Stored data:
+++++

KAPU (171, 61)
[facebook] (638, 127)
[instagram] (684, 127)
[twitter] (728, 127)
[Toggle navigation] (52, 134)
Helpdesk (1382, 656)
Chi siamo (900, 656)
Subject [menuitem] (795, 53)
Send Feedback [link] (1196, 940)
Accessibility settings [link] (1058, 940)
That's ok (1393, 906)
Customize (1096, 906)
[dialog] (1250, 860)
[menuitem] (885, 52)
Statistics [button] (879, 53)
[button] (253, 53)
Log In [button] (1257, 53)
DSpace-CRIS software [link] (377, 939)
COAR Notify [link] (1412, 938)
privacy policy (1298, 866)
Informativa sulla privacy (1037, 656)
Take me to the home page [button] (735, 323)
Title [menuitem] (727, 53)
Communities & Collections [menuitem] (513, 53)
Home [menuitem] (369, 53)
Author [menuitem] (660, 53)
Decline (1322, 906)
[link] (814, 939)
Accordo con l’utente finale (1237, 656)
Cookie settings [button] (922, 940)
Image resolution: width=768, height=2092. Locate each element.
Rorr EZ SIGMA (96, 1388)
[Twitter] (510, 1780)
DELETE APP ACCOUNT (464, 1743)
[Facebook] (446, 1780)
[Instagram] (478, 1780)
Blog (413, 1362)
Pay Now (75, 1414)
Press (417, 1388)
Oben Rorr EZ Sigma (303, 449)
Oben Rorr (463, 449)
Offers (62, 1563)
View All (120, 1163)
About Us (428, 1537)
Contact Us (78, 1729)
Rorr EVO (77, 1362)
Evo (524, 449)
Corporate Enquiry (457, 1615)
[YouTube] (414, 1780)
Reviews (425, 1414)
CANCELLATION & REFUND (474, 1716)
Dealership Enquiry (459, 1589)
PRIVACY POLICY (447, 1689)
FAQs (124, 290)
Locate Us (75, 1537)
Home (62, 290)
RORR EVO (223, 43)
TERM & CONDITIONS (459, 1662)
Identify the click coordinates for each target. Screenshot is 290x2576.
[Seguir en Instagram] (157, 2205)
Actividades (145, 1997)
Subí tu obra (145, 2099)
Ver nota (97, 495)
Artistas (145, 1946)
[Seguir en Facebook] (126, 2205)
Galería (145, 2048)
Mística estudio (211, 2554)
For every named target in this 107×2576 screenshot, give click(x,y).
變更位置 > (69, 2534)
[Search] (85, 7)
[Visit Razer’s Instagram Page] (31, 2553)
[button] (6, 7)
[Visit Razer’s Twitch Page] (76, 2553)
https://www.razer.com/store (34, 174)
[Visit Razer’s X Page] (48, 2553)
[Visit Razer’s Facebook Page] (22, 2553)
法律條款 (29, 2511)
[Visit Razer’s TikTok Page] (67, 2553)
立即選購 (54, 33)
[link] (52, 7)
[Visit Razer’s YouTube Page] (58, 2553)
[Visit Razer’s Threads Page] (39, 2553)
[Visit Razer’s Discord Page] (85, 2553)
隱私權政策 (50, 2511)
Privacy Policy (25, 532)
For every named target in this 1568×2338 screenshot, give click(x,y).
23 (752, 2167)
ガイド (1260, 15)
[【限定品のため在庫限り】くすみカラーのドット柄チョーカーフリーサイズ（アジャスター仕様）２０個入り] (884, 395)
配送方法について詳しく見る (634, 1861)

+++++

Work instruction: Output all of the data above without any alteration.

Exercise result:
KAPU (171, 61)
[facebook] (638, 127)
[instagram] (684, 127)
[twitter] (728, 127)
[Toggle navigation] (52, 134)
Helpdesk (1382, 656)
Chi siamo (900, 656)
Subject [menuitem] (795, 53)
Send Feedback [link] (1196, 940)
Accessibility settings [link] (1058, 940)
That's ok (1393, 906)
Customize (1096, 906)
[dialog] (1250, 860)
[menuitem] (885, 52)
Statistics [button] (879, 53)
[button] (253, 53)
Log In [button] (1257, 53)
DSpace-CRIS software [link] (377, 939)
COAR Notify [link] (1412, 938)
privacy policy (1298, 866)
Informativa sulla privacy (1037, 656)
Take me to the home page [button] (735, 323)
Title [menuitem] (727, 53)
Communities & Collections [menuitem] (513, 53)
Home [menuitem] (369, 53)
Author [menuitem] (660, 53)
Decline (1322, 906)
[link] (814, 939)
Accordo con l’utente finale (1237, 656)
Cookie settings [button] (922, 940)
Image resolution: width=768, height=2092. Locate each element.
Rorr EZ SIGMA (96, 1388)
[Twitter] (510, 1780)
DELETE APP ACCOUNT (464, 1743)
[Facebook] (446, 1780)
[Instagram] (478, 1780)
Blog (413, 1362)
Pay Now (75, 1414)
Press (417, 1388)
Oben Rorr EZ Sigma (303, 449)
Oben Rorr (463, 449)
Offers (62, 1563)
View All (120, 1163)
About Us (428, 1537)
Contact Us (78, 1729)
Rorr EVO (77, 1362)
Evo (524, 449)
Corporate Enquiry (457, 1615)
[YouTube] (414, 1780)
Reviews (425, 1414)
CANCELLATION & REFUND (474, 1716)
Dealership Enquiry (459, 1589)
PRIVACY POLICY (447, 1689)
FAQs (124, 290)
Locate Us (75, 1537)
Home (62, 290)
RORR EVO (223, 43)
TERM & CONDITIONS (459, 1662)
Identify the click coordinates for each target. Screenshot is 290x2576.
[Seguir en Instagram] (157, 2205)
Actividades (145, 1997)
Subí tu obra (145, 2099)
Ver nota (97, 495)
Artistas (145, 1946)
[Seguir en Facebook] (126, 2205)
Galería (145, 2048)
Mística estudio (211, 2554)
For every named target in this 107×2576 screenshot, give click(x,y).
變更位置 > (69, 2534)
[Search] (85, 7)
[Visit Razer’s Instagram Page] (31, 2553)
[button] (6, 7)
[Visit Razer’s Twitch Page] (76, 2553)
https://www.razer.com/store (34, 174)
[Visit Razer’s X Page] (48, 2553)
[Visit Razer’s Facebook Page] (22, 2553)
法律條款 (29, 2511)
[Visit Razer’s TikTok Page] (67, 2553)
立即選購 (54, 33)
[link] (52, 7)
[Visit Razer’s YouTube Page] (58, 2553)
[Visit Razer’s Threads Page] (39, 2553)
[Visit Razer’s Discord Page] (85, 2553)
隱私權政策 (50, 2511)
Privacy Policy (25, 532)
For every named target in this 1568×2338 screenshot, give click(x,y).
23 (752, 2167)
ガイド (1260, 15)
[【限定品のため在庫限り】くすみカラーのドット柄チョーカーフリーサイズ（アジャスター仕様）２０個入り] (884, 395)
配送方法について詳しく見る (634, 1861)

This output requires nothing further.